Stored data:
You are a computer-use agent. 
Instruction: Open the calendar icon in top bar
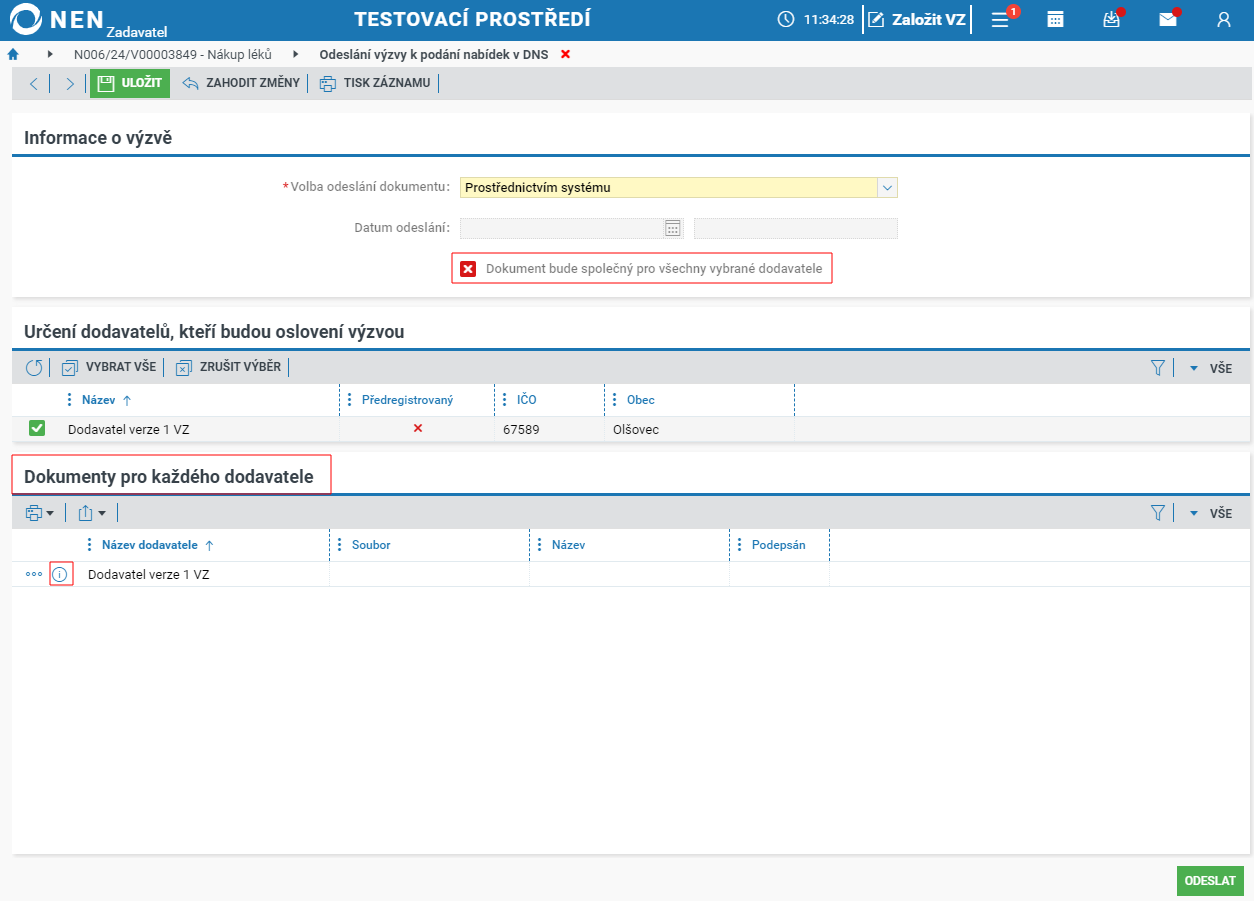pos(1055,19)
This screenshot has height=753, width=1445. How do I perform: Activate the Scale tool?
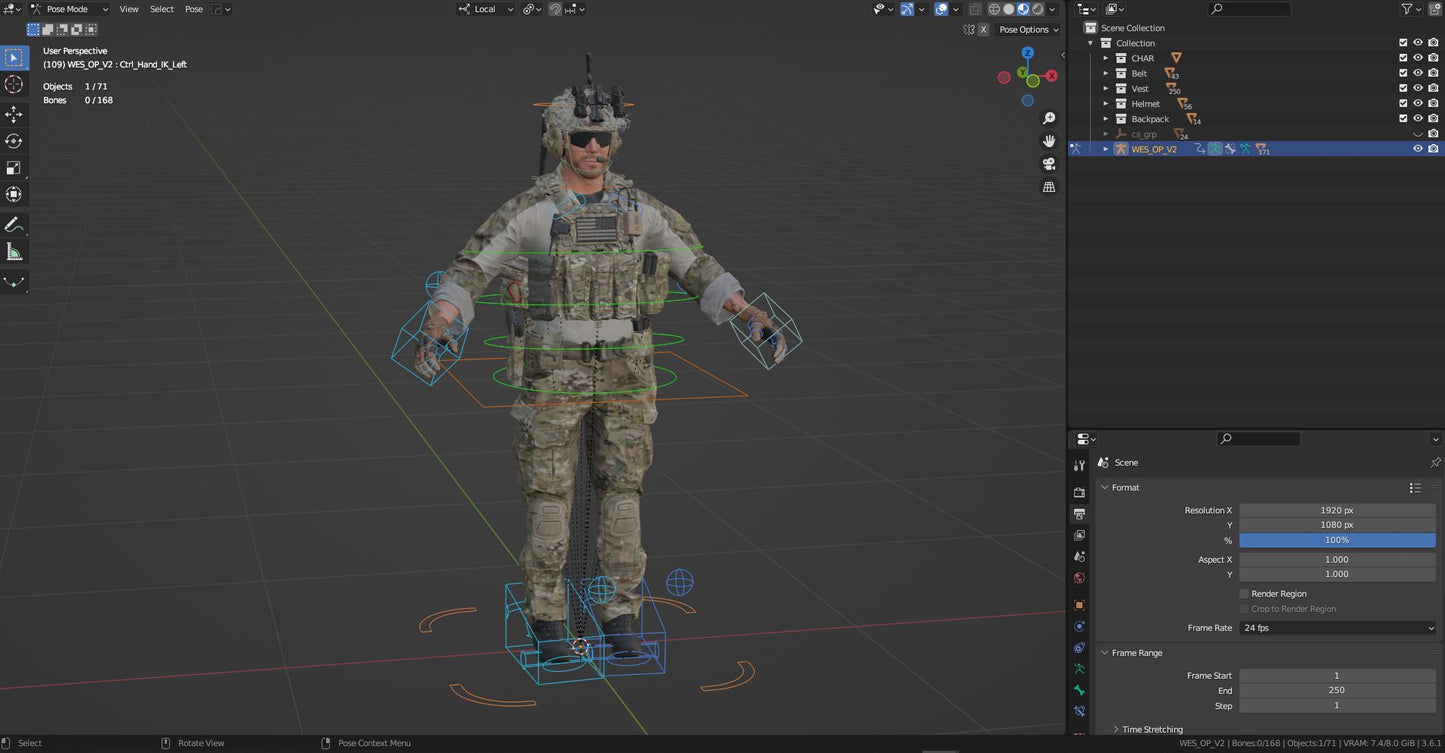coord(14,168)
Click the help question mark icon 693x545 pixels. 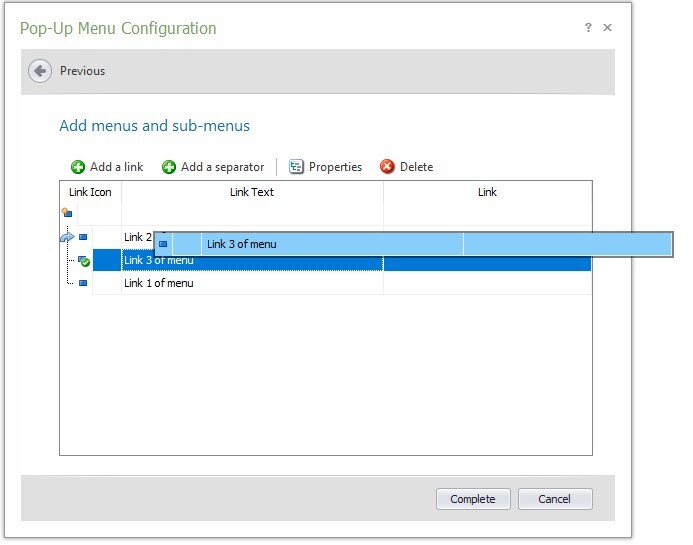(x=588, y=28)
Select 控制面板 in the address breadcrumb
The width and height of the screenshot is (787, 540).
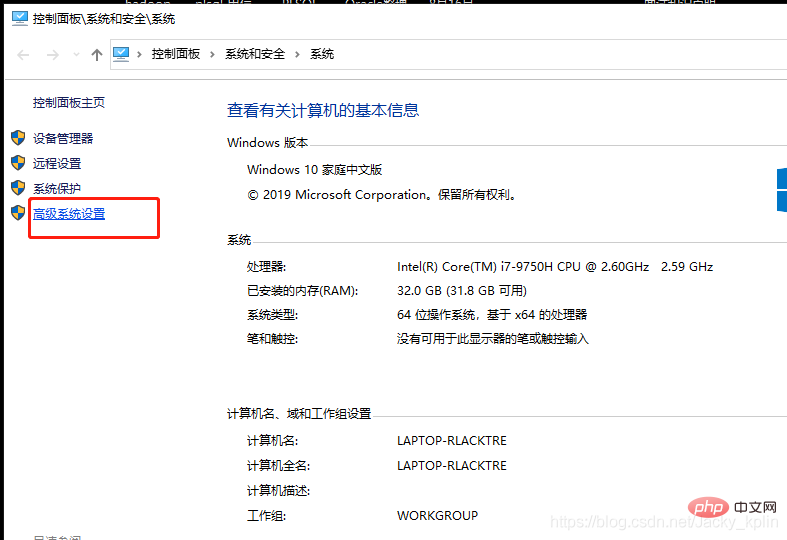click(176, 54)
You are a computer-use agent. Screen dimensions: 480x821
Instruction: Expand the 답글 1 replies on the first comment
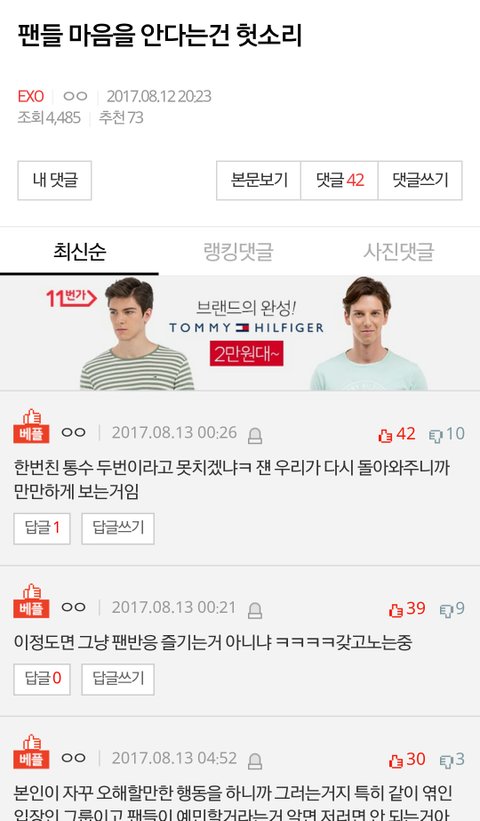point(42,528)
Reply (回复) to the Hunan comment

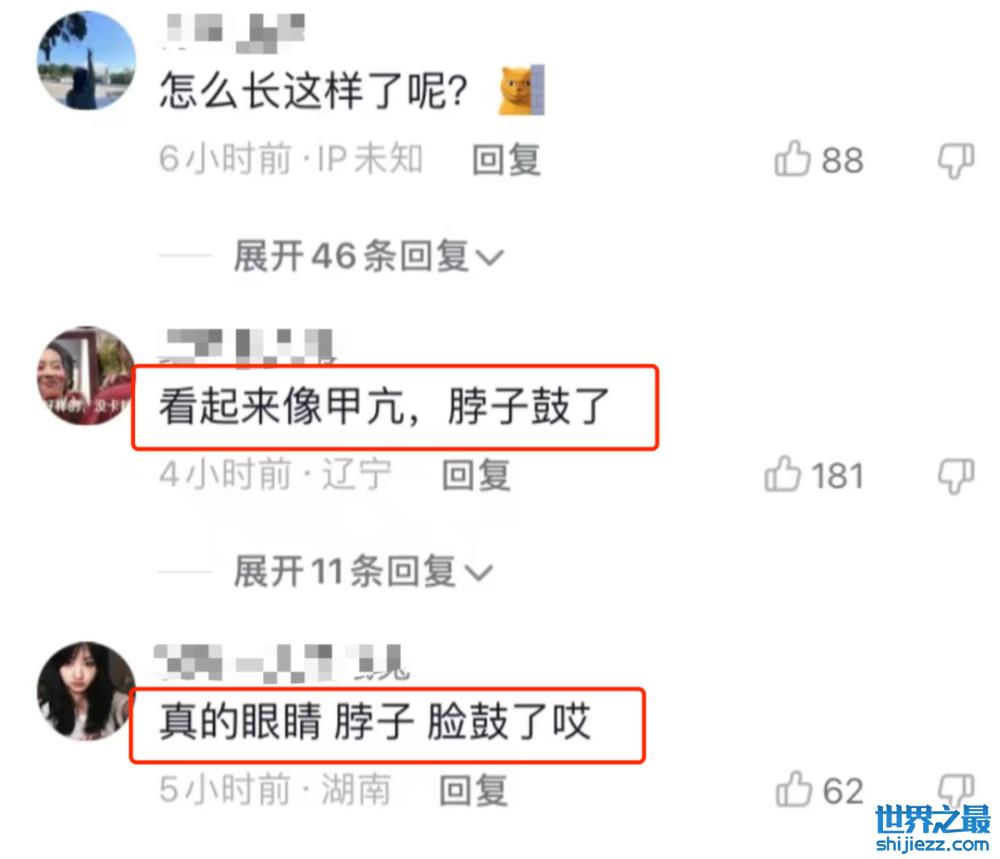(x=474, y=790)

WHAT TO DO: If a line of the data above contains "computer", copy it out.

EXERCISE SOLUTION:
You are a computer-use agent. 
You are a computer-use agent. Screen dimensions: 480x821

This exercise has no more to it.